[Start of Text extract]

Studio album by Mastercastle
- Released: 17 April 2009
- Recorded: November, 2008 – December, 2008 at Quake Sound Studios , Genoa, Italy
- Genre: Neoclassical metal, hard rock
- Label: Lion Music
- Producer: Pier Gonella

Mastercastle chronology
|  | The Phoenix (2009) | Last Desire (2010) |

= The Phoenix (Mastercastle album) =

The Phoenix is the debut album of Italian heavy metal band Mastercastle.

Professional ratings
Review scores
| Source | Rating |
| Dangerdog Music Reviews | Star |

==History==
The album was recorded in November and December 2008 at MusicArt studios (previously called Quakesound) (Genoa, Italy), but the composition began on July. The producer was Pier Gonella. For the song "Princess of love" was produced a videoclip.

[End of Text extract]
[Start of Data section]

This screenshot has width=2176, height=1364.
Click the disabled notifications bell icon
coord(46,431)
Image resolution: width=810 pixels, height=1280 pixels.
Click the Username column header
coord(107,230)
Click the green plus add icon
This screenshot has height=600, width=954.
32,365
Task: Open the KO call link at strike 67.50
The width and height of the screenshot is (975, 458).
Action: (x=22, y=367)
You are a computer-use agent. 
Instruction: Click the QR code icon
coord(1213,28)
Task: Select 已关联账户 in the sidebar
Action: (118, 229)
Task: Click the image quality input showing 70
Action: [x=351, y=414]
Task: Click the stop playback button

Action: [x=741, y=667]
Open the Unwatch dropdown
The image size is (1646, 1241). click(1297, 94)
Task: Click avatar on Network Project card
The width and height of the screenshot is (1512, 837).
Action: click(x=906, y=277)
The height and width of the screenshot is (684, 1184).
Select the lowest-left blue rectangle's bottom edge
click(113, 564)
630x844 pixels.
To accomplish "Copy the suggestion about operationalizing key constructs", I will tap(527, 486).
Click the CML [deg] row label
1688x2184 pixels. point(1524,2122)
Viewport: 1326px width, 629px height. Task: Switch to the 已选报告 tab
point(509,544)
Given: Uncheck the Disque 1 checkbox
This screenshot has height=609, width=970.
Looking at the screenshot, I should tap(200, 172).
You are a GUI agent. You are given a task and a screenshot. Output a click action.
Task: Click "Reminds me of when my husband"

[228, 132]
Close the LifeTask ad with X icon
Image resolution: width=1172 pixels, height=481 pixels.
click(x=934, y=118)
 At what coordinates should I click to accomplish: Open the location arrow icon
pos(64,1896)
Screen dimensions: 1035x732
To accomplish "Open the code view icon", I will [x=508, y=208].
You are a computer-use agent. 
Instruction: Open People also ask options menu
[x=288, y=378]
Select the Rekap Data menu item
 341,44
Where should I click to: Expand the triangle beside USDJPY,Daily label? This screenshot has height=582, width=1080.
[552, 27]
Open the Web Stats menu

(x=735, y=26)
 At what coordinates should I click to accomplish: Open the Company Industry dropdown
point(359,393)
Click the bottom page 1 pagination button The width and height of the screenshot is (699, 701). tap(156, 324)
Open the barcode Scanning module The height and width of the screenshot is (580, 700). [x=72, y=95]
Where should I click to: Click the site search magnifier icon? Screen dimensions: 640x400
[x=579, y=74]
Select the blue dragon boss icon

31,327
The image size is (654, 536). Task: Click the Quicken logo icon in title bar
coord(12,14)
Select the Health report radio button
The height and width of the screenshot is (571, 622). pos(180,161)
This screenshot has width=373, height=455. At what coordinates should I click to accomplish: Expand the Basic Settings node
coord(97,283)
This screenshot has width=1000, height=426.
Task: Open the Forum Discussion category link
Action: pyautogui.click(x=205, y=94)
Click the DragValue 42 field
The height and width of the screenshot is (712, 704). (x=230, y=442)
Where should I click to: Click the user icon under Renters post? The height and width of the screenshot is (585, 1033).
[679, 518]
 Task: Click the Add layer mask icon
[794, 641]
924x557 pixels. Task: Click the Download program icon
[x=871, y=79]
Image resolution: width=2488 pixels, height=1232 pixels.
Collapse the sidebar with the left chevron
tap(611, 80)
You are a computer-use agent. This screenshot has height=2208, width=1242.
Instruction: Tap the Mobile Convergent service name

[End of Data section]

Problem set:
**a)** In the Mastercastle album entry, give the stretch from "Mastercastle chronology" through "metal band Mastercastle." again, changing "debut" to "first".
**b)** Lay out the records from their first line through the line containing "The image size is (1646, 1241)." as a numbered list, leaving out blank lines.

Problem solutions:
**a)**
Mastercastle chronology
|  | The Phoenix (2009) | Last Desire (2010) |

= The Phoenix (Mastercastle album) =

The Phoenix is the first album of Italian heavy metal band Mastercastle.

**b)**
1. This screenshot has width=2176, height=1364.
2. Click the disabled notifications bell icon
3. coord(46,431)
4. Image resolution: width=810 pixels, height=1280 pixels.
5. Click the Username column header
6. coord(107,230)
7. Click the green plus add icon
8. This screenshot has height=600, width=954.
9. 32,365
10. Task: Open the KO call link at strike 67.50
11. The width and height of the screenshot is (975, 458).
12. Action: (x=22, y=367)
13. You are a computer-use agent. 
14. Instruction: Click the QR code icon
15. coord(1213,28)
16. Task: Select 已关联账户 in the sidebar
17. Action: (118, 229)
18. Task: Click the image quality input showing 70
19. Action: [x=351, y=414]
20. Task: Click the stop playback button
21. Action: [x=741, y=667]
22. Open the Unwatch dropdown
23. The image size is (1646, 1241). click(1297, 94)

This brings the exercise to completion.